DO THIS » Please return the passage of the personal accounts from Ethiopia below, copied word for word from "There are things" up to and including "in the future.".

## Begin READING TEXT

I remember how on the journey I used them as shoes during the day, and at night they were my pillow.
These shoes are still here with me. They remind me of everything I’ve been through – and I will always keep them.
ZENEBECH ZELEKE
Photo: Zenebech Zeleke
Ever since I was a really young person up until two years ago when I left Ethiopia, people were not my friends; the dolls were my friends. After I came to Israel, I missed my doll friends and I like to kiss dolls here when
I see them.
My father died very early – I don’t know him, and my mother did not have enough money to look after me so I grew up with my aunt. I didn’t really have close relationships with people. My aunt didn’t treat me well. She didn’t support my education and just wanted me to work at home. I used to be depressed and worried, and I used to get sick. There was no one I could share my ideas with or tell my story to.
I started having people friends after I left Ethiopia, on my journey. That’s when I started knowing people – I really had a very lonely life when I was in Ethiopia, but the dolls were my friends.
Photo: Zenebech Zeleke
My first human friend was a girl I met on the journey from Ethiopia.
There is a place called Kasalam Maida – it’s in Sudan, and it’s like a container where we were hijacked by people, and I met her there.
The container is in the middle of nowhere. There’s a thing like a tent where they steal people – the kidnappers – and they put them in there and they don’t give them food, really ill-treat them. That is where I met her.
Photo: Zenebech Zeleke
The one thing I want to portray is how people can just, without their consent, without their will, and without their wish, be taken away from where they are to a place that they never wanted to come to.
For example, a person from one border is blindfolded, beaten and taken away from the border to another place.
I had thought about it myself – that I would portray the experience, and teach others, using film. That’s what I was planning to do when I go back to Ethiopia. It doesn’t matter what the consequences are – whatever demands it makes, I’ll do it because I just have to tell the story.
Photo: Zenebech Zeleke
This Photograph reminds me of Ethiopia. It is really beautiful. There are trees, the view, the sun, the rocks – everything in one picture.
When I go back to Ethiopia, what I will feel is a great level of happiness. One thing I want to do when I go back is to change my mother – change the mother I left because of poverty, I mean. Transform her life. For instance, when I was in Sinai in Egypt, because my mother didn’t have enough money, she had to sell her house, and herself, to pay the ransom for me to be released.
If I can, I’ll learn some skills while I’m in Israel, and when I go back to Ethiopia I will learn and work at the same time.
Photo: Zenebech Zeleke
There is a story that you tell, and a story that you don’t want to tell – but there are some stories that I want a lot of people to see, very clearly, from my own experience.
There are things that you go through and want to tell other people, and it makes you feel better. Some of the thing that could be told are: they used to force us into taking drugs, and used to bury people alive, and we have seen them beheading people.
The light gets in – you can let it in and it’s positive. But the darkness it doesn’t let you in – it just swamps you, and that’s what it does.
TIZALU BRAHAN
Photo: Tizalu Brahan
This is the picture I chose the other day when we did the exercise about our dreams for the future. I chose this picture because this is the skill I would like to have in the future.
First you learn how to sew manually, with the pins, and you learn how to do it with the machine – that is what the woman is doing with the machine. Where I grew up in Ethiopia it’s a city, so you can find these machines there and everybody uses them. I didn’t learn to do any sewing there because when I first joined the education, the first year, I just left, I fled the country.

## End READING TEXT
## Begin RAW RECORDS

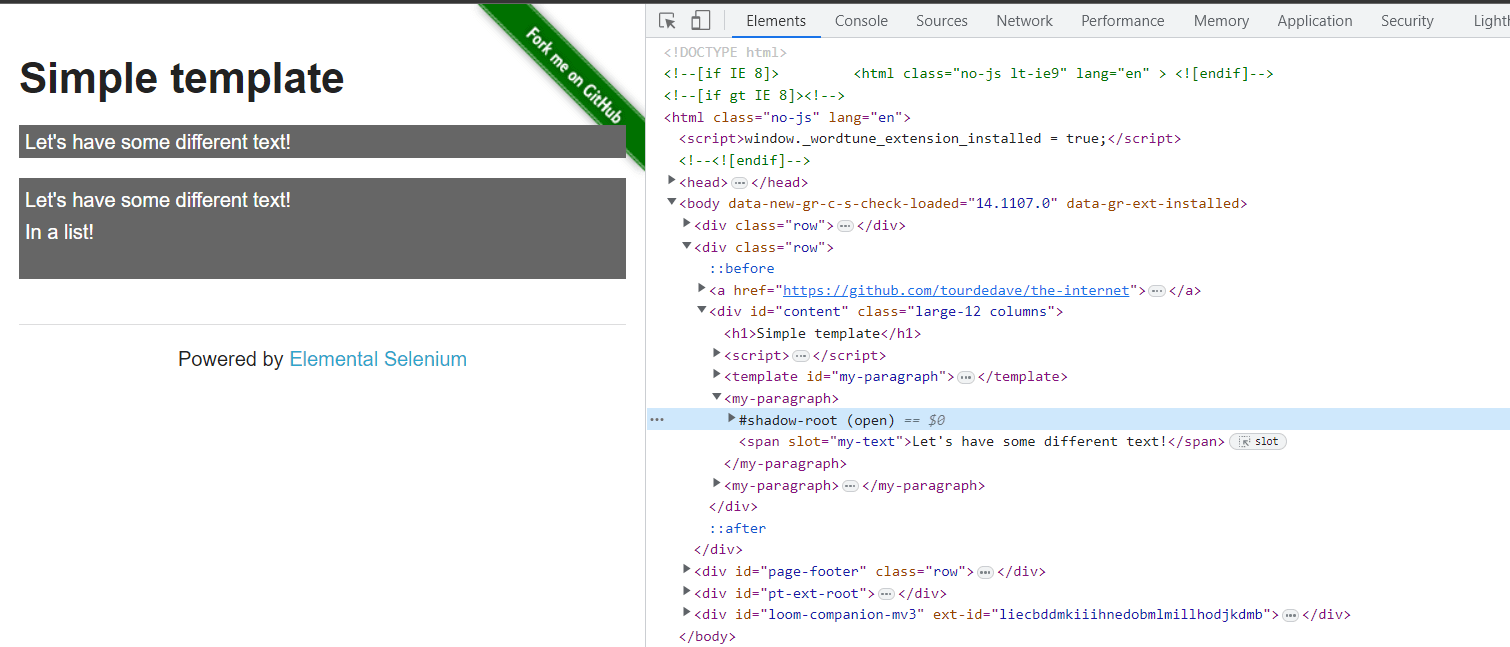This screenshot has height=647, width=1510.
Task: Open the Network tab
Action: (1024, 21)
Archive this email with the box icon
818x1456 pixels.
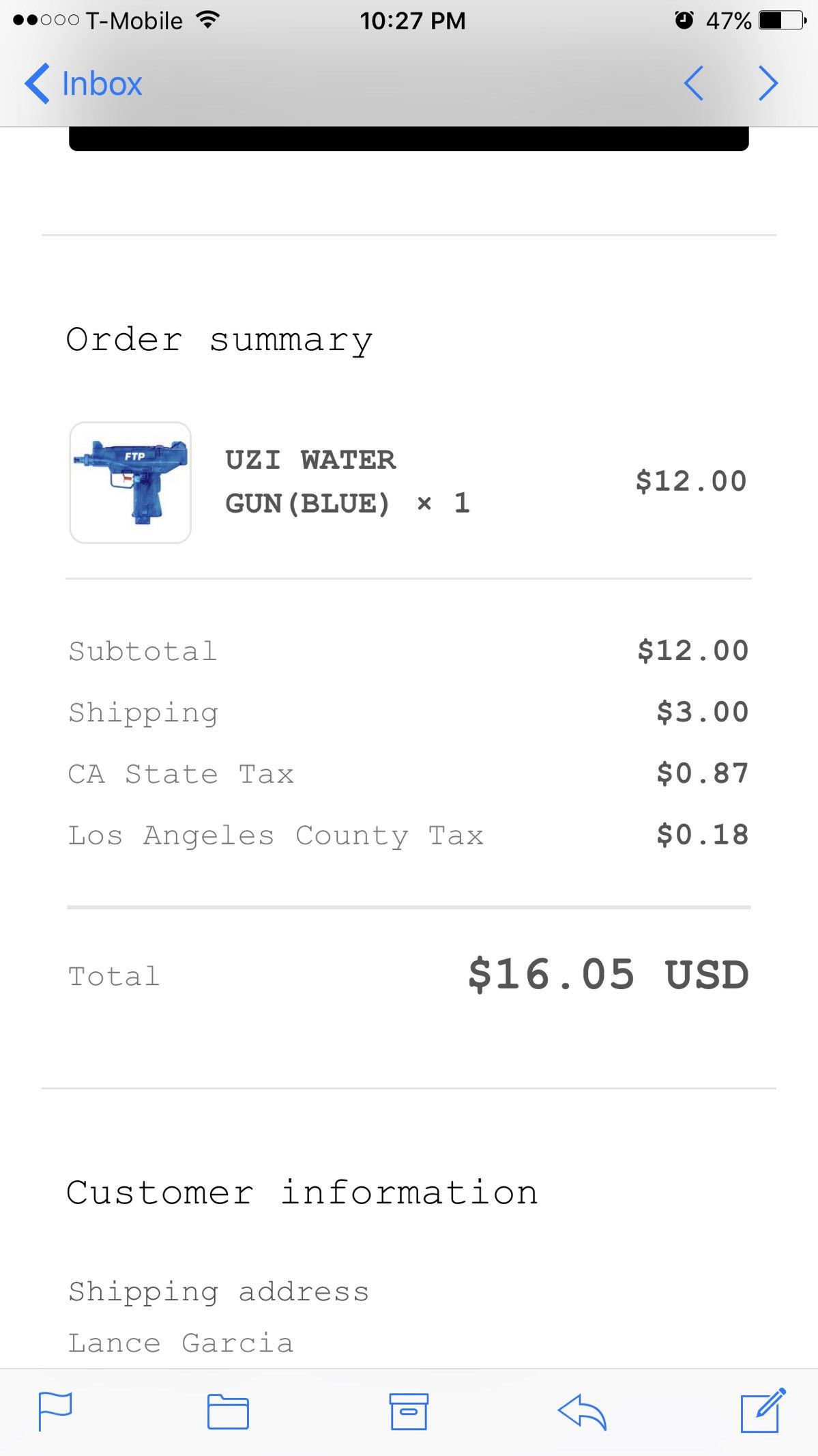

## End RAW RECORDS

EXERCISE SOLUTION »
There are things that you go through and want to tell other people, and it makes you feel better. Some of the thing that could be told are: they used to force us into taking drugs, and used to bury people alive, and we have seen them beheading people.
The light gets in – you can let it in and it’s positive. But the darkness it doesn’t let you in – it just swamps you, and that’s what it does.
TIZALU BRAHAN
Photo: Tizalu Brahan
This is the picture I chose the other day when we did the exercise about our dreams for the future. I chose this picture because this is the skill I would like to have in the future.